Malgré les appels au consensus lancés par le président Bassirou Diomaye Faye, notamment durant le Dialogue national et même le jour de la Tabaski, les actes du régime Pastef semblent trahir cet engagement. L’arrestation de Moustapha Diakhaté pour de simples opinions exprimées marque un tournant inquiétant, une dérive qui alerte sur la fragilité de nos acquis démocratiques. Les forces politiques de l’opposition ayant pris part au Dialogue national montent au créneau pour manifester leur colère et leur déception de cette arrestation.
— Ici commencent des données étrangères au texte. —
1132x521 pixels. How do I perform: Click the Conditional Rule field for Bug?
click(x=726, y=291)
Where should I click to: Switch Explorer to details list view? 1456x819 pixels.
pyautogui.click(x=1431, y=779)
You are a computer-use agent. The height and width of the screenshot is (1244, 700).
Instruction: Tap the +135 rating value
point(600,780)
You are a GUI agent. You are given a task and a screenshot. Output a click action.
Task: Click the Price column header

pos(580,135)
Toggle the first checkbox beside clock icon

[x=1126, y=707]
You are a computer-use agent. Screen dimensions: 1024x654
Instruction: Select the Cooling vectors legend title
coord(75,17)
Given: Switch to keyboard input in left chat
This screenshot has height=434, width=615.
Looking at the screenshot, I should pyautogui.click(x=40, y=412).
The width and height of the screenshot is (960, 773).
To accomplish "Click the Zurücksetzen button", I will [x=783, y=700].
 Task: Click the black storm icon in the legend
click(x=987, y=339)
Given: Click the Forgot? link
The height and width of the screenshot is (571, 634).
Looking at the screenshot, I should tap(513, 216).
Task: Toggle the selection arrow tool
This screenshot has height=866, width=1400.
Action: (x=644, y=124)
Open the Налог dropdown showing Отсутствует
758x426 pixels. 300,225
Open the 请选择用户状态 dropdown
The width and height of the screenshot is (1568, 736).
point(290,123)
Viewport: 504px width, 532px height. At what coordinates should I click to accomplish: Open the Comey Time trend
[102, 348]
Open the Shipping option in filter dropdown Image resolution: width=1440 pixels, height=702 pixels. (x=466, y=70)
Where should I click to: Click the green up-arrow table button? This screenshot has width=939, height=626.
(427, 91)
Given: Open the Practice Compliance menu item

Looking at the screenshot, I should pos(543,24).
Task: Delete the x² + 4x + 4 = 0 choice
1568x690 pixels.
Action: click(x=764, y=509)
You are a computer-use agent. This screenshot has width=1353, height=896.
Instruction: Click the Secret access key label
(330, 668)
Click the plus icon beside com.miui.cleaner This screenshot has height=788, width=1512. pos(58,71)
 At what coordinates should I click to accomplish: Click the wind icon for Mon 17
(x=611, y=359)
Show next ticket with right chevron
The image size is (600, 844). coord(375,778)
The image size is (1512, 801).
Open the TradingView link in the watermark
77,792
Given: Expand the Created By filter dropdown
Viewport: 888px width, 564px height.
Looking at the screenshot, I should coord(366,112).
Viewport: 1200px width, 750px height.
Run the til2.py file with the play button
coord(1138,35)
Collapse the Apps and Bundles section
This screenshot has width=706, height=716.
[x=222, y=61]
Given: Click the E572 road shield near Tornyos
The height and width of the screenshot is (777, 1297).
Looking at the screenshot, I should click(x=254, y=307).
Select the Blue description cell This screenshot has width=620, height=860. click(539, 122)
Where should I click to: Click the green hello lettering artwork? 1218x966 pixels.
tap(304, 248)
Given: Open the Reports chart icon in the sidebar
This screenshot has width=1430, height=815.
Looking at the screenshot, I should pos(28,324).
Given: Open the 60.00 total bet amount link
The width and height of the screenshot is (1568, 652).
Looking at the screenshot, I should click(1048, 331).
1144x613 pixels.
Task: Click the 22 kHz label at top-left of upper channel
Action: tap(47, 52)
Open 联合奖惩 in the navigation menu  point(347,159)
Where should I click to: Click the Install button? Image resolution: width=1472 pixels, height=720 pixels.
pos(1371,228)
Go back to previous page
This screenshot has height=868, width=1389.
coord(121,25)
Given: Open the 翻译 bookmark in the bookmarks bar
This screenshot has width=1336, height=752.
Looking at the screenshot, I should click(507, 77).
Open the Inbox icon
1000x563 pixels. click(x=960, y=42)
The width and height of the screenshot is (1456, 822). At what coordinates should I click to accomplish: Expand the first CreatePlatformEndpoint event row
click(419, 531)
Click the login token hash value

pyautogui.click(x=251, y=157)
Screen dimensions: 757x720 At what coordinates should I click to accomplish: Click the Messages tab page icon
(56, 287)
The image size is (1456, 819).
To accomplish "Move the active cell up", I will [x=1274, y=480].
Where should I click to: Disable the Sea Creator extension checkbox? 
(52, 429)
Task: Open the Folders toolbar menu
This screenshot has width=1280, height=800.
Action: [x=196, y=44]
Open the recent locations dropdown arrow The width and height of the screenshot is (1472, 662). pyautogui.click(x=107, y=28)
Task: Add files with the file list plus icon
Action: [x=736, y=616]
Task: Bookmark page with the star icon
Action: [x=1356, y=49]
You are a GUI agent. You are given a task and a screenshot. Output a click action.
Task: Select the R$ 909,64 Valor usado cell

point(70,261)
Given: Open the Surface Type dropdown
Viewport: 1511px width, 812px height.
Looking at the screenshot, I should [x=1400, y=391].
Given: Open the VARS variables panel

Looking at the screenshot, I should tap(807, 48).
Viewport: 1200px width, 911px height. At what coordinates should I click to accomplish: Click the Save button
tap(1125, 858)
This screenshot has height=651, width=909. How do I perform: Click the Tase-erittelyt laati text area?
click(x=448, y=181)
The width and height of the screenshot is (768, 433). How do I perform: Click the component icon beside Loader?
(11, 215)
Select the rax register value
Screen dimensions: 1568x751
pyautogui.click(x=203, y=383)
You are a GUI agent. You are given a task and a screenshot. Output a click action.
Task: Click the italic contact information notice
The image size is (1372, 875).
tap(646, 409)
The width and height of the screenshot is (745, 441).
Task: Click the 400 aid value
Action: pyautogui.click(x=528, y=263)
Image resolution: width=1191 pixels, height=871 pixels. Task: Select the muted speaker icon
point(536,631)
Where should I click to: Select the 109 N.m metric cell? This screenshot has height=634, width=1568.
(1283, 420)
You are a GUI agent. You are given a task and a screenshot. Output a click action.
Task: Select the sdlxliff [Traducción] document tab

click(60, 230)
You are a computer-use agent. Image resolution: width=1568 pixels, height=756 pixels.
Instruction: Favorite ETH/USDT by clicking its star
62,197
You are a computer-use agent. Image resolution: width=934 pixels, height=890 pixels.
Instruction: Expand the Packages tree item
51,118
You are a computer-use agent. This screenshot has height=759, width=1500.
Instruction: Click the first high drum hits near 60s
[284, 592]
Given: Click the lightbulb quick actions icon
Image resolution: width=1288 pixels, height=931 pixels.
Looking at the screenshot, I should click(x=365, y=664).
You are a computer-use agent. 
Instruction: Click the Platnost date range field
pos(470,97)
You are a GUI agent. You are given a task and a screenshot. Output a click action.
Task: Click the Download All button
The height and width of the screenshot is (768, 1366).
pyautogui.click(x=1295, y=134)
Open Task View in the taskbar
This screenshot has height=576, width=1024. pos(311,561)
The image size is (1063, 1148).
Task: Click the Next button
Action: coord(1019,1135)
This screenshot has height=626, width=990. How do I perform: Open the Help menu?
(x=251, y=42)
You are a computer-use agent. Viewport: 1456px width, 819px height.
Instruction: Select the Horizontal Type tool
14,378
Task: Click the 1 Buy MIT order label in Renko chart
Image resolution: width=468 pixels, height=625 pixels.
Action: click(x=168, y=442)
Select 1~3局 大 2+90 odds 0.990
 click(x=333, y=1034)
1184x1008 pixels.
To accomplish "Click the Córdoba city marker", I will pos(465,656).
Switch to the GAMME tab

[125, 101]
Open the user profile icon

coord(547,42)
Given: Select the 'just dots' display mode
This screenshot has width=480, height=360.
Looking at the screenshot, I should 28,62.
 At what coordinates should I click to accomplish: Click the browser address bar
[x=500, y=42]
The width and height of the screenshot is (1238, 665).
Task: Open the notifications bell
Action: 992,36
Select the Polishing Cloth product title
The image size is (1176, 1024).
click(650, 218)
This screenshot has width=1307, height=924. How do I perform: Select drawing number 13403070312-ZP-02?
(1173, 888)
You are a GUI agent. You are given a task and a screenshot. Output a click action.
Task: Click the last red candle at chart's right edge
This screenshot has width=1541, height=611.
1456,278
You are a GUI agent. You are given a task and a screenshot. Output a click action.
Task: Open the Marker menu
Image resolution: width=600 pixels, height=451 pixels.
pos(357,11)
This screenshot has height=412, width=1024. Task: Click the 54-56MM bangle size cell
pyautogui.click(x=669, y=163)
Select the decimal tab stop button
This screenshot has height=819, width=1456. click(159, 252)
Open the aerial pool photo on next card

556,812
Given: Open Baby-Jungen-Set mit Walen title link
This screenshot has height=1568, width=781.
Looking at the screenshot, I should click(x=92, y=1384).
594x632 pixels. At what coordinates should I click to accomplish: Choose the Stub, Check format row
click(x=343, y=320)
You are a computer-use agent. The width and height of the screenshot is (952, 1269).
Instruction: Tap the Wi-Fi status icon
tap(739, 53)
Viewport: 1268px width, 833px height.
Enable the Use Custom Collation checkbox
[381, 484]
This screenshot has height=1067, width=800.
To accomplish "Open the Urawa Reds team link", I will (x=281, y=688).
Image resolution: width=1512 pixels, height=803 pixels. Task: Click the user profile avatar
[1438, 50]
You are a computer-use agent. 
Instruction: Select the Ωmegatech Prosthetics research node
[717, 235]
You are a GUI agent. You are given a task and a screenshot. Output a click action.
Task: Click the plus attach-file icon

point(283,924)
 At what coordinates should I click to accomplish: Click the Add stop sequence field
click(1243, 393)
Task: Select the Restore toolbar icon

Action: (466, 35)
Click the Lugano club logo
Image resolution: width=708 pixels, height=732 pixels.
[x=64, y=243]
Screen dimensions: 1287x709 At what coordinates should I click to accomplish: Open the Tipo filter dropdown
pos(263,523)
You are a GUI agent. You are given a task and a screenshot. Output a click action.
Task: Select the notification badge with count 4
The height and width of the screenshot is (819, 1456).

Le 4 juin dernier, alors que l’espoir d’un apaisement national renaissait à la faveur du Dialogue national, les forces de l’opposition signataires appelaient le président Diomaye Faye à poser les actes forts de décrispation attendus par les Sénégalais. Ces attentes étaient claires : tourner la page des années d’instabilité, restaurer la confiance, respecter les droits fondamentaux.
Le chef de l’État, Bassirou Diomaye Faye, n’a cessé depuis de réaffirmer son attachement au consensus, à la sérénité dans l’espace public et à la consolidation démocratique. Il l’a réitéré dans ses allocutions, y compris le jour de la Tabaski, symbole de pardon et de réconciliation.
Mais à peine l’encre des discours séchée, les faits contredisent les promesses. La dernière illustration de ce grand écart entre les paroles et les actes est l’emprisonnement choquant de Moustapha Diakhaté, ancien président du groupe parlementaire Benno Bokk Yakaar (Bby 2012-2017), pour avoir critiqué avec des mots « les dérives protocolaires et communicationnelles de certaines institutions ». Son seul « tort » ? Avoir usé de sa liberté d'expression, disent ces opposants dans un communiqué largement partagé.
Il ne s’agit pas d’un cas isolé, car c’est la deuxième fois que Diakhaté est privé de liberté pour un simple mot. Ce « harcèlement judiciaire frôle le ridicule si l’on oubliait un instant la gravité de la situation ». Cette répétition traduit « une instrumentalisation inquiétante » de la justice. Elle rappelle de sombres périodes que les Sénégalais, fatigués par trois années de tensions (2021–2024), espéraient révolues.
Ce retour de la censure musclée, habillée en légalité, dénote une intolérance au débat, à la critique, à la diversité des voix. Et pourtant, rappelle le communiqué, « ceux qui gouvernent aujourd’hui ont, dans un passé récent, profité et usé eux-mêmes de cette liberté pour dénoncer les dérives de l’ancien régime. Que reste-t-il donc de leurs promesses de rupture et de renouveau ? »
Il est impératif de rappeler que la liberté d'expression n’est pas un privilège accordé selon l’humeur des gouvernants, mais un droit fondamental protégé par la Constitution. Que les opinions dérangent, choquent ou provoquent, elles doivent pouvoir s’exprimer. Faute de quoi, c’est le fondement même de notre démocratie qui vacille.
Le cas Diakhaté est un signal fort, et dangereux. Il montre qu’aucun opposant n’est à l’abri, que la parole peut redevenir un délit, et que la peur peut à nouveau museler les esprits. C’est ce que nous refusons, fermement, résolument. « Les partis et mouvements politiques signataires du Dialogue national exigent donc, avec force et détermination, la libération immédiate et sans condition de Moustapha Diakhaté, ainsi que celle de tous les détenus politiques encore incarcérés ».
Le Sénégal ne peut plus se permettre de «replonger dans le cycle infernal des arrestations arbitraires, des procès politiques, des violences d’État. Il est temps que les autorités actuelles traduisent leurs engagements en actes, qu’elles privilégient l’écoute à la répression, le débat à la rétorsion, la démocratie réelle aux apparences trompeuses», lancent les opposants dialogueurs.
En définitive, le texte souligne que «l’histoire jugera. Mais pour l’heure, la société civile, les démocrates, les citoyens engagés ont une responsabilité : celle de ne pas se taire. Car une liberté qu’on laisse piétiner sans réagir est une liberté qu’on perd pour longtemps».